▶ _Written exercise_:
Copy out the entries verbatim, from the very first line through the line that contains "[x=1506, y=110]", including both of those lines.

▶ _Stored rows_:
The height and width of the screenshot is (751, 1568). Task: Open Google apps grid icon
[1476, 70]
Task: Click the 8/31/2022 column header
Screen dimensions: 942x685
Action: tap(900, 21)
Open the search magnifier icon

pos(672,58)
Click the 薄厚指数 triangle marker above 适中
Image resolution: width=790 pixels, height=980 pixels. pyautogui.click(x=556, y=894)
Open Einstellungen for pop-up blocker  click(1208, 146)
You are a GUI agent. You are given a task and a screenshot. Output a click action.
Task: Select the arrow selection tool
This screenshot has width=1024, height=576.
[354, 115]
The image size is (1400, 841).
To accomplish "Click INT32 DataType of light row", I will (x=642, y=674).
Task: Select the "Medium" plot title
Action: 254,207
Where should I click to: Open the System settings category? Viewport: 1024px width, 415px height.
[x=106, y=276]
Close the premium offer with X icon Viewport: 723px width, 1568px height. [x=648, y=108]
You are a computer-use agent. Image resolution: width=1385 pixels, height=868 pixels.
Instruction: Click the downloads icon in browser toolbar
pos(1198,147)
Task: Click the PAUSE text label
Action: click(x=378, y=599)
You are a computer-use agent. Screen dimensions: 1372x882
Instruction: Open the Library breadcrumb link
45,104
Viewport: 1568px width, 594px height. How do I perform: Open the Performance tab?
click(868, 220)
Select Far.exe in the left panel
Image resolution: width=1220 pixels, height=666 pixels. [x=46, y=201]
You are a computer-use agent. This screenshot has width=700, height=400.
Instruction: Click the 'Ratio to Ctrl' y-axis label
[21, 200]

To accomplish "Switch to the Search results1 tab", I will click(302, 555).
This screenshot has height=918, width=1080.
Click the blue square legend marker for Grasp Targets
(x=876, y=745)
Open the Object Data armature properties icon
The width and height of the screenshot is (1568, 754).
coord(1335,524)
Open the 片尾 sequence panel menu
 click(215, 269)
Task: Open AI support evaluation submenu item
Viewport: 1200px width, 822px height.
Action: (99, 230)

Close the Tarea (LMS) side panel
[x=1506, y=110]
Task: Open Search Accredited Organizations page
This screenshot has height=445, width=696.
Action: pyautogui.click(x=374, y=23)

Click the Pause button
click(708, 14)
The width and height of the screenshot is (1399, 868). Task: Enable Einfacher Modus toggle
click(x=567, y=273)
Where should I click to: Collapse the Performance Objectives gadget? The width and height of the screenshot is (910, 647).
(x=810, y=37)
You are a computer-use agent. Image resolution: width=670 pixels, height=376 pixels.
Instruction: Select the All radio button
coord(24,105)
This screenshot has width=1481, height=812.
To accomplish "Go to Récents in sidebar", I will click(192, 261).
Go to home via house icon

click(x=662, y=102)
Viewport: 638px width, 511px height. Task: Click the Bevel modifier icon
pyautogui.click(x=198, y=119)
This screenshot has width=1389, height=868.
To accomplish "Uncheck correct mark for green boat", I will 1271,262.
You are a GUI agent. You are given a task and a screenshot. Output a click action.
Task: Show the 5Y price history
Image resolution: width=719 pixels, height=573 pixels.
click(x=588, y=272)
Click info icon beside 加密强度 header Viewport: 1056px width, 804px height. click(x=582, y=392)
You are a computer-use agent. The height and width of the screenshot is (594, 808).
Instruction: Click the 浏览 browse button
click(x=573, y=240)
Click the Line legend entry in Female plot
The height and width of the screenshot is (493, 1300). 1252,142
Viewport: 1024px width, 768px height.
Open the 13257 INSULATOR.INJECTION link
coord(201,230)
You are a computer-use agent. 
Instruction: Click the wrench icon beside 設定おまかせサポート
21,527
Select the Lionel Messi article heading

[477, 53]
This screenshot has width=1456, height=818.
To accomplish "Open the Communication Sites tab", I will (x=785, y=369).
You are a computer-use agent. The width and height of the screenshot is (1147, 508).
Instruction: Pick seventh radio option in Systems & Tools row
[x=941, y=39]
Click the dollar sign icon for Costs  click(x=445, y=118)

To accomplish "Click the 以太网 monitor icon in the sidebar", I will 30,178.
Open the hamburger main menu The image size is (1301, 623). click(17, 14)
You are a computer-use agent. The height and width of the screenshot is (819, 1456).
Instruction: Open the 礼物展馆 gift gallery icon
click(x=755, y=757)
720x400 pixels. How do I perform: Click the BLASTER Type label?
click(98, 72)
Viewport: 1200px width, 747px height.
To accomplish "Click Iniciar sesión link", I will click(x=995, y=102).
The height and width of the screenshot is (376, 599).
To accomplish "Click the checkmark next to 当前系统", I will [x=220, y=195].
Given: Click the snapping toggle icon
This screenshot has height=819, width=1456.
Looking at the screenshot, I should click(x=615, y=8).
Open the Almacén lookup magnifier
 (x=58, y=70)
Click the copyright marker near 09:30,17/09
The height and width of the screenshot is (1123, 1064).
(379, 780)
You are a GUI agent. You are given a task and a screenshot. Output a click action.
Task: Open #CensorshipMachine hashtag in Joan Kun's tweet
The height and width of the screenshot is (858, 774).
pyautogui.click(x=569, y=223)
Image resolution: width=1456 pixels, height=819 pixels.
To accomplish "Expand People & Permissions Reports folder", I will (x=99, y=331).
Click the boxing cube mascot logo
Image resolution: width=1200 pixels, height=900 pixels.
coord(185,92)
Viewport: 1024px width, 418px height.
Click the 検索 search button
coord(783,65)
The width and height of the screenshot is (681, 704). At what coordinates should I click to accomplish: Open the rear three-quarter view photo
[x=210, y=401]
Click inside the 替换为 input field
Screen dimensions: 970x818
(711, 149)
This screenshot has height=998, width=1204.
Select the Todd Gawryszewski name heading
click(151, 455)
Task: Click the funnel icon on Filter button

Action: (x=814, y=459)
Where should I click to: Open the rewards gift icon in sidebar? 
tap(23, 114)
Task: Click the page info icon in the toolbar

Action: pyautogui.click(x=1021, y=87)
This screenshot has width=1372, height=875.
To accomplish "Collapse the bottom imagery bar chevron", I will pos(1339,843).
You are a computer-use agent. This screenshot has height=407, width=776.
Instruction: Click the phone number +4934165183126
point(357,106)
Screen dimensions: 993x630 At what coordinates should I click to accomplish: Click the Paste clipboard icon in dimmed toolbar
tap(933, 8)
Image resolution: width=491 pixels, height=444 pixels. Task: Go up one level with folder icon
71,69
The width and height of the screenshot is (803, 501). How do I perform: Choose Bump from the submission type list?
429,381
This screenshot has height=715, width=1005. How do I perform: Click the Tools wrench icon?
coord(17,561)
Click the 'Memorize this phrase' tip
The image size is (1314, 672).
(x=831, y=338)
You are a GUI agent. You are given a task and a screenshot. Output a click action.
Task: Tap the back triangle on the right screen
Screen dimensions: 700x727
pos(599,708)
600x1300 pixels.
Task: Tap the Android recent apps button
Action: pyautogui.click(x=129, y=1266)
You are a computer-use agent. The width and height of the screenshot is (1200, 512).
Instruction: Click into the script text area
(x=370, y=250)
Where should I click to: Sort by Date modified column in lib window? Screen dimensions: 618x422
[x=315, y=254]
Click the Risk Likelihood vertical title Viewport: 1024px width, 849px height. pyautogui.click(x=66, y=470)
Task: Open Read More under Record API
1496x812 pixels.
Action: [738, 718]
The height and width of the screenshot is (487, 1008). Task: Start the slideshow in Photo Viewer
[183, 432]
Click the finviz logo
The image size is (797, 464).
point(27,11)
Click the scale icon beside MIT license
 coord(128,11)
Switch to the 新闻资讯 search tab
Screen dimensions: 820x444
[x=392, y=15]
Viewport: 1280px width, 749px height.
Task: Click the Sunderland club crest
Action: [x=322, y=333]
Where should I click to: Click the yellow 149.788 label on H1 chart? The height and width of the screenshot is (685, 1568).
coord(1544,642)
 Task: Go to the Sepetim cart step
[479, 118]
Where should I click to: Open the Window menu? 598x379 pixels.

▶ _Answer for this exercise_:
The height and width of the screenshot is (751, 1568). Task: Open Google apps grid icon
[1476, 70]
Task: Click the 8/31/2022 column header
Screen dimensions: 942x685
Action: tap(900, 21)
Open the search magnifier icon

pos(672,58)
Click the 薄厚指数 triangle marker above 适中
Image resolution: width=790 pixels, height=980 pixels. pyautogui.click(x=556, y=894)
Open Einstellungen for pop-up blocker  click(1208, 146)
You are a GUI agent. You are given a task and a screenshot. Output a click action.
Task: Select the arrow selection tool
This screenshot has width=1024, height=576.
[354, 115]
The image size is (1400, 841).
To accomplish "Click INT32 DataType of light row", I will (x=642, y=674).
Task: Select the "Medium" plot title
Action: 254,207
Where should I click to: Open the System settings category? Viewport: 1024px width, 415px height.
[x=106, y=276]
Close the premium offer with X icon Viewport: 723px width, 1568px height. [x=648, y=108]
You are a computer-use agent. Image resolution: width=1385 pixels, height=868 pixels.
Instruction: Click the downloads icon in browser toolbar
pos(1198,147)
Task: Click the PAUSE text label
Action: click(x=378, y=599)
You are a computer-use agent. Screen dimensions: 1372x882
Instruction: Open the Library breadcrumb link
45,104
Viewport: 1568px width, 594px height. How do I perform: Open the Performance tab?
click(868, 220)
Select Far.exe in the left panel
Image resolution: width=1220 pixels, height=666 pixels. [x=46, y=201]
You are a computer-use agent. This screenshot has width=700, height=400.
Instruction: Click the 'Ratio to Ctrl' y-axis label
[21, 200]

To accomplish "Switch to the Search results1 tab", I will click(302, 555).
This screenshot has height=918, width=1080.
Click the blue square legend marker for Grasp Targets
(x=876, y=745)
Open the Object Data armature properties icon
The width and height of the screenshot is (1568, 754).
coord(1335,524)
Open the 片尾 sequence panel menu
 click(215, 269)
Task: Open AI support evaluation submenu item
Viewport: 1200px width, 822px height.
Action: (99, 230)

Close the Tarea (LMS) side panel
[x=1506, y=110]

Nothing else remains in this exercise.